Recognition: medium to largish ground fern, with narrow and dull fronds. Easily distinguished by the numerous bulbils, or ‘chickens’, borne on the uppersides of the fronds. These are vegetative growths that can develop into separate clonal individuals.
Distribution/ecology: only found in New Zealand. In forest throughout except absent from the eastern South Island. Occurs in wet habitats, around streams and in seepages.
Relationships: very similar to Asplenium gracillimum which has a more diamond shaped frond, more distantly set frond segments, and fewer bulbils (and twice the number of chromosomes).
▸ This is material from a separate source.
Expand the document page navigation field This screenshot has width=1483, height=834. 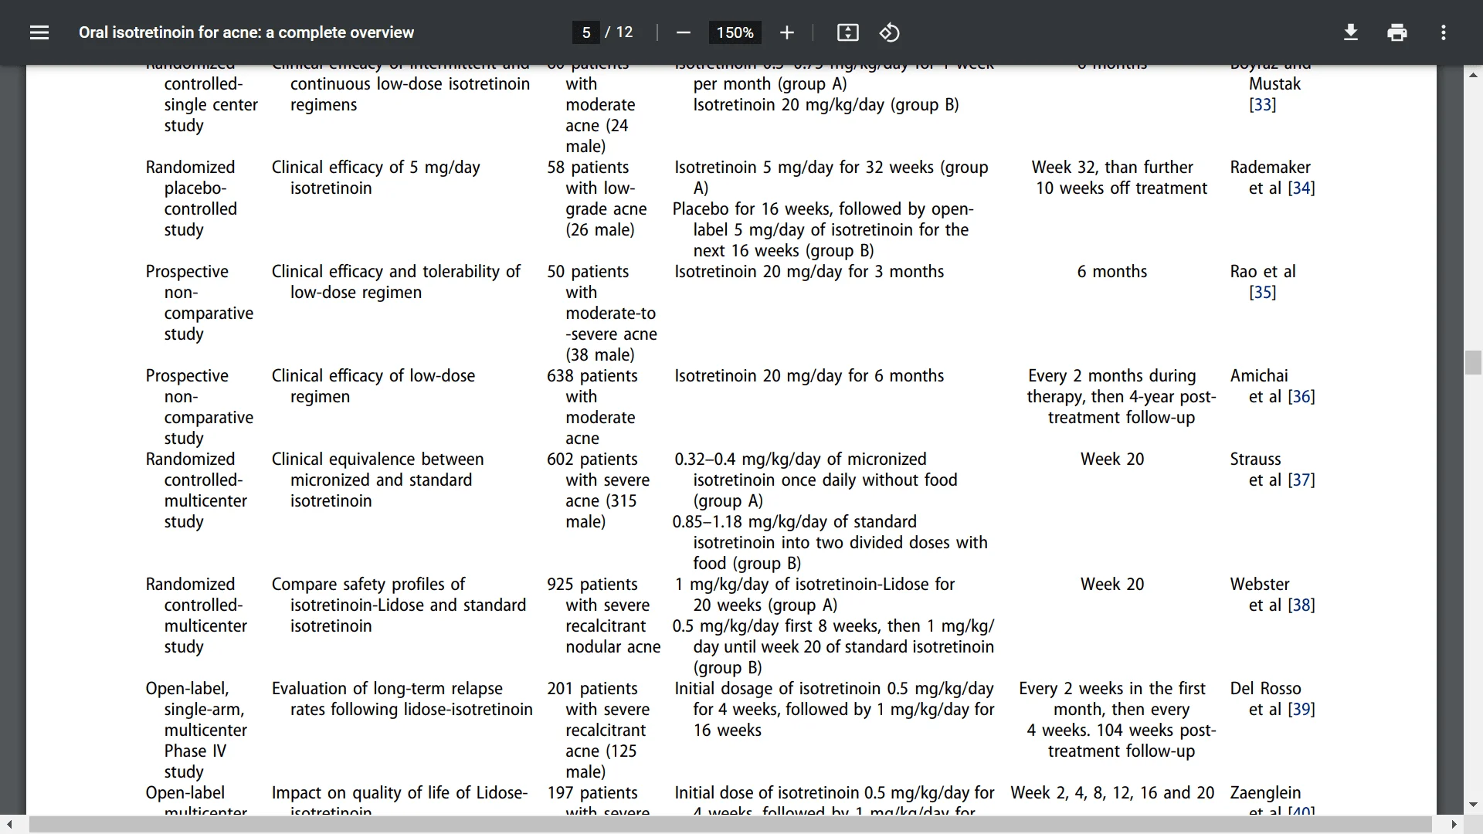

The two frequently hybridise and individuals can be difficult to identify. While they often occur together, hen & chickens fern extends to wetter habitats and Asplenium gracillimum to drier (e.g., hillsides).
There are about 600 species of Asplenium in the world, with some 21 species indigenous to New Zealand. Ten are only found in New Zealand, while most of the others in New Zealand are also in Australia, and a few are widespread beyond. All are characterised by the herring-bone arrangement of the sori (the aggregations of the spore-producing sporangia).
Other common New Zealand Asplenium include:
• shining spleenwort (Asplenium oblongifolium) with once divided, glossy fronds, occurring in lowland and mid-altitude forest of the North Island and northern South Island.
• shore spleenwort (Asplenium obtusatum) with once divided, dull fronds, which is frequent in some coastal parts of the South Island.
• sickle spleenwort (Asplenium polyodon) with once-divided fronds and sickle-shaped, toothed frond segments, in forest throughout.
• hanging spleenwort (Asplenium flaccidum) which is usually an epiphyte, with twice divided, dull, pendulous fronds that occurs in forest throughout.
The common name of spleenwort for Asplenium comes from an old European belief that some of the species there were good for the spleen (wort meaning plant or herb).